首先我们先了解一下什么是栈溢出，栈溢出是在内存地址空间分配指定的字节数，push到内存的数据称之为压栈，pop出来的数据称之为出栈，向栈区写入一定的数据后在ret指令eip的值会改变到其他地方，这就出现了程序崩溃，而call指令则是压栈到栈区eip下一条指令的值，当再压入数据并且超过范围覆盖下一次出栈eip的值就可以指定我们要执行的指令地址。

我们可以实战分析一下下面的C语言代码中一共分配了12个数组到内存中的地址，也可被称之为栈。

#include "stdafx.h"
#include <string.h>
void success() { puts("hacker pwn!!!!"); }
void vulnerable() {
char s[12];
gets(s);
puts(s);
return;
}
int main(int argc, char **argv) {
vulnerable();
return 0;
}
我们编译后使用OD进行动态调试看一下汇编代码，call ascasc 那么就是执行vulnerable()，这个函数，我们单步步入到里面看看。

我们可以看到里面明显有两个函数，那么一定是vulnerable函数中的puts和gets，如果跟进是没有任何意义的，这些都不重要，重要的是lea指令关键点，lea eax,dword ptr ss:[ebp-0xC]，开辟了14字节的空间，lea是四则混合运算，相当于把栈空间开辟了14字节，开辟十四字节后 add esp 又增加4字节？

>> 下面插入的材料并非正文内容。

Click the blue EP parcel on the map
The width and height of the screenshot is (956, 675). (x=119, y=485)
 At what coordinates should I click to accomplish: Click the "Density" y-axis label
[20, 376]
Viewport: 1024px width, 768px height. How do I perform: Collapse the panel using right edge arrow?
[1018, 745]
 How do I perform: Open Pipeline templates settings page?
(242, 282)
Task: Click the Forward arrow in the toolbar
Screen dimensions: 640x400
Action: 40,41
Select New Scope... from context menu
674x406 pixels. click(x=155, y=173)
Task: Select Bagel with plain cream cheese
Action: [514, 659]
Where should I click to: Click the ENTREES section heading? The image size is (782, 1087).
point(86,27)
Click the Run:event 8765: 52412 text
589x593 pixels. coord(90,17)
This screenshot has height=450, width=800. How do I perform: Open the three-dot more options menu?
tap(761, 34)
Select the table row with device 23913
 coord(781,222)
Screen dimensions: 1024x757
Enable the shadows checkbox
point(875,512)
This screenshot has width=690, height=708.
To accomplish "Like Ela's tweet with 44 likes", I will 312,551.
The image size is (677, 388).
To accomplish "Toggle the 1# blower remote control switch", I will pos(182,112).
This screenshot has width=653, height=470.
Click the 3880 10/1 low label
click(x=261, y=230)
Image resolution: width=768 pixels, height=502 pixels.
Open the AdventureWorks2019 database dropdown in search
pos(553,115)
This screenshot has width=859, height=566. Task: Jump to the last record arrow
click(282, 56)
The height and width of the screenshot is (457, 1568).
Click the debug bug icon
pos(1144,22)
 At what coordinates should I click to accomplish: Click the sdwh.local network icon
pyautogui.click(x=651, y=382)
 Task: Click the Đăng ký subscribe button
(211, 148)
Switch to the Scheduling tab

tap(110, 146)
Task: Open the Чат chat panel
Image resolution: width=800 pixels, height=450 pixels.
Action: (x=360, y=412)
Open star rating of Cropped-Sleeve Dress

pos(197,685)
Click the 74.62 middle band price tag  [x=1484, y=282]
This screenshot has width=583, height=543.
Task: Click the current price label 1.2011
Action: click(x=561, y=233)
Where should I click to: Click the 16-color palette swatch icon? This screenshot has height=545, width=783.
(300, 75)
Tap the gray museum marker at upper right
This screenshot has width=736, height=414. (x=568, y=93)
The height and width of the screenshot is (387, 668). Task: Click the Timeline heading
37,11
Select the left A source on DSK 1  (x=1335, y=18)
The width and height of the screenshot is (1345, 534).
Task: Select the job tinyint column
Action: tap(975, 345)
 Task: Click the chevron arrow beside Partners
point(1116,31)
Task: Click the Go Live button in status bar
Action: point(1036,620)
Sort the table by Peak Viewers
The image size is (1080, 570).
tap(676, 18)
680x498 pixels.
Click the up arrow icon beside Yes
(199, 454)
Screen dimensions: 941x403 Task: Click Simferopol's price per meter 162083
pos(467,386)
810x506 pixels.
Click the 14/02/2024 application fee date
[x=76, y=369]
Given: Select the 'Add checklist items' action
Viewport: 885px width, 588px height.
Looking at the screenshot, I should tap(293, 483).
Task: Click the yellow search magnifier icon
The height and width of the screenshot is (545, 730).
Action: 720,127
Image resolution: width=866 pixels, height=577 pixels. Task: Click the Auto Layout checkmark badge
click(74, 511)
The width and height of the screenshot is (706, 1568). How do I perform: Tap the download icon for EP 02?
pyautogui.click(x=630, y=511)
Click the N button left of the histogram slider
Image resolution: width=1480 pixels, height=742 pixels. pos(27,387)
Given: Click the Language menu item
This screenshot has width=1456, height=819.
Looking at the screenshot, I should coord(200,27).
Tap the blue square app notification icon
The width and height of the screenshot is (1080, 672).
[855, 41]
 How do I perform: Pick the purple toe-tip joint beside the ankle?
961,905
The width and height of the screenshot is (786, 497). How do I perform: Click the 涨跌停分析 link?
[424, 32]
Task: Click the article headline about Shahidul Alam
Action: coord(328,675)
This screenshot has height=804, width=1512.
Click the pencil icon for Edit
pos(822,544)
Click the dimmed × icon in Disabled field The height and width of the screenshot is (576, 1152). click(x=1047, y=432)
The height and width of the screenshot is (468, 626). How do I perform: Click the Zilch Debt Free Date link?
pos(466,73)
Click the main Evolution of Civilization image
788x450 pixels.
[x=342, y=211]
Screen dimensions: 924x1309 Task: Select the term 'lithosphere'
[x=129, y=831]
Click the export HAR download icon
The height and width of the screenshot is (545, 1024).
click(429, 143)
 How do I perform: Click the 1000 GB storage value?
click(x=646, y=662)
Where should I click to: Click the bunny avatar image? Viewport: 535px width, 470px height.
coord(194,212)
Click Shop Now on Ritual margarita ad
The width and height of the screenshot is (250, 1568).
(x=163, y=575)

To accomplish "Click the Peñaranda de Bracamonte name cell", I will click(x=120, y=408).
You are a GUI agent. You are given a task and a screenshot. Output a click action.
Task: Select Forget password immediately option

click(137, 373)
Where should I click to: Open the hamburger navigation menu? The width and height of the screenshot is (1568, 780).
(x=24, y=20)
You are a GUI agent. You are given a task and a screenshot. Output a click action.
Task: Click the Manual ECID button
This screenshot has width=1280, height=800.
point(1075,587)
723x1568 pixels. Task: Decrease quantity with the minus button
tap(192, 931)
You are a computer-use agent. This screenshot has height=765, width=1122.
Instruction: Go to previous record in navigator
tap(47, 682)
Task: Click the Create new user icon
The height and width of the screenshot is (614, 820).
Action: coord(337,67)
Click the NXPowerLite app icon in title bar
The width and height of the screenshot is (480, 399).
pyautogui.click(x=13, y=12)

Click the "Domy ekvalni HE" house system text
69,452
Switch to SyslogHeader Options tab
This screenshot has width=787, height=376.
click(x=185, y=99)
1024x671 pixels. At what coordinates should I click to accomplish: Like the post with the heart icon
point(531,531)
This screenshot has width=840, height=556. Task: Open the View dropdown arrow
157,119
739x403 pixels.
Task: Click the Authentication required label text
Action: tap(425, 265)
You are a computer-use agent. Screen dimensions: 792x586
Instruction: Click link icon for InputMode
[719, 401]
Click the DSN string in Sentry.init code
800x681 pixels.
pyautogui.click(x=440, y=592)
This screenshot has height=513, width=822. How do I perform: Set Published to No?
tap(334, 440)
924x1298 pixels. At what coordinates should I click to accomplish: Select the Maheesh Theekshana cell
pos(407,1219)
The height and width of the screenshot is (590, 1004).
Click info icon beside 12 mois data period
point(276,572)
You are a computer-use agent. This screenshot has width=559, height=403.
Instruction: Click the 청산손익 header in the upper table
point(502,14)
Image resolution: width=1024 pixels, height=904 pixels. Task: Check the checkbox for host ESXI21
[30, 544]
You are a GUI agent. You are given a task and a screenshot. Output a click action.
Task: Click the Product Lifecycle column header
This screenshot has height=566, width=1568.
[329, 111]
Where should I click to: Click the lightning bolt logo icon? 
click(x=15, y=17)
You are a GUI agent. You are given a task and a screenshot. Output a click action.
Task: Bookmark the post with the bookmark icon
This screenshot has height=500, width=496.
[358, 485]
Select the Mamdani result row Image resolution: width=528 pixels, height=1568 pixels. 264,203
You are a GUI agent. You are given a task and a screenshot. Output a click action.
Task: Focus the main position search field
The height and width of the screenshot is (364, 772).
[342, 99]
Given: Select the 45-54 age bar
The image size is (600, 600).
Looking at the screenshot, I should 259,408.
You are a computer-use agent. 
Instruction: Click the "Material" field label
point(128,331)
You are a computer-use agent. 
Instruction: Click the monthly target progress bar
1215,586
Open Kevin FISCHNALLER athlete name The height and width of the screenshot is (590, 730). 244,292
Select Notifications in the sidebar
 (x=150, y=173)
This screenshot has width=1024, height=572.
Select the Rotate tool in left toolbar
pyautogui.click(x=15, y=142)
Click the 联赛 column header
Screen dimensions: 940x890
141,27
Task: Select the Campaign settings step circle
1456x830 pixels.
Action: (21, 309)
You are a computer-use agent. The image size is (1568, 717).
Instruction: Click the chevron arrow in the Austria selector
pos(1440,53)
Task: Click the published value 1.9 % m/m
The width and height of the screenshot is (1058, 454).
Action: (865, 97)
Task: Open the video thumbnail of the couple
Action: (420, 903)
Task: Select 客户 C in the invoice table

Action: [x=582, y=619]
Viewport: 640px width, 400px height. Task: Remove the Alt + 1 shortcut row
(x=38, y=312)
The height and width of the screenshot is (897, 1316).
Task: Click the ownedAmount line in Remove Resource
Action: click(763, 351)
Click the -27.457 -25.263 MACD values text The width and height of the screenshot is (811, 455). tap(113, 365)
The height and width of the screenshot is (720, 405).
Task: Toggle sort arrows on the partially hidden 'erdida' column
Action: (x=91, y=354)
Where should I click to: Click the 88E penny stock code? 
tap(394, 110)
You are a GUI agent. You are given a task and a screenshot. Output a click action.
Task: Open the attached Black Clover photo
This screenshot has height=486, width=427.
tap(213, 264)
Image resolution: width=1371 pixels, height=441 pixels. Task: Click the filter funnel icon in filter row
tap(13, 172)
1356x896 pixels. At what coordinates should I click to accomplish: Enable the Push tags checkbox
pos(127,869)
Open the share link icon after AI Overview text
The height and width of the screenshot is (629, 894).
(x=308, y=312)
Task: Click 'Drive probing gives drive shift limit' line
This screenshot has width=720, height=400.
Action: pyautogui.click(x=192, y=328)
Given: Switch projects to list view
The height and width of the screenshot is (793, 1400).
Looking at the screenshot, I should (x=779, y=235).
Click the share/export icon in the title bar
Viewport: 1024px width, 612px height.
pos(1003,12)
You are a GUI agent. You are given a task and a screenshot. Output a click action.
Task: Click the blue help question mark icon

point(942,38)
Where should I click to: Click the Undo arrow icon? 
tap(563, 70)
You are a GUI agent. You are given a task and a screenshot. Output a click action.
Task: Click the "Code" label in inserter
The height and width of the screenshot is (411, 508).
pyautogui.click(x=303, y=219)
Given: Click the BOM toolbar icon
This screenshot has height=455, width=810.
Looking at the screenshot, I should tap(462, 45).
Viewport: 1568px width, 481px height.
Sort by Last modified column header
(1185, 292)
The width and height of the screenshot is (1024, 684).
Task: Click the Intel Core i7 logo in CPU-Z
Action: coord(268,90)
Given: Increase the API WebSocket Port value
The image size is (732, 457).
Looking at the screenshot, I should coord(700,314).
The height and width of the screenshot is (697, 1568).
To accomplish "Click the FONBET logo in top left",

？？那么只会18的后位内存地址空间就是ret的call返回地址。

我们已经了解完程序运行机制，那么经过计算的 payload 就是 0x14 * 'C'+EEEEEE+9999，后面的9999换算16进制就是39393939，那么就是一个可控的返回地址了。

既然是可控地址，我们也可以控到success这个函数中，由于我windows没有安装python pwn tools，只能在Ubuntu系统里面搞了，编译完成后，丢入ida查看，我们可以看到填充14个字符偏移10正好是ret的返回地址。

 

 

之后success的地址是08048456

 

payload 代码非常简单18-12正好是6，其中后4位就是ret起返地址。

 

运行成功执行了该success函数。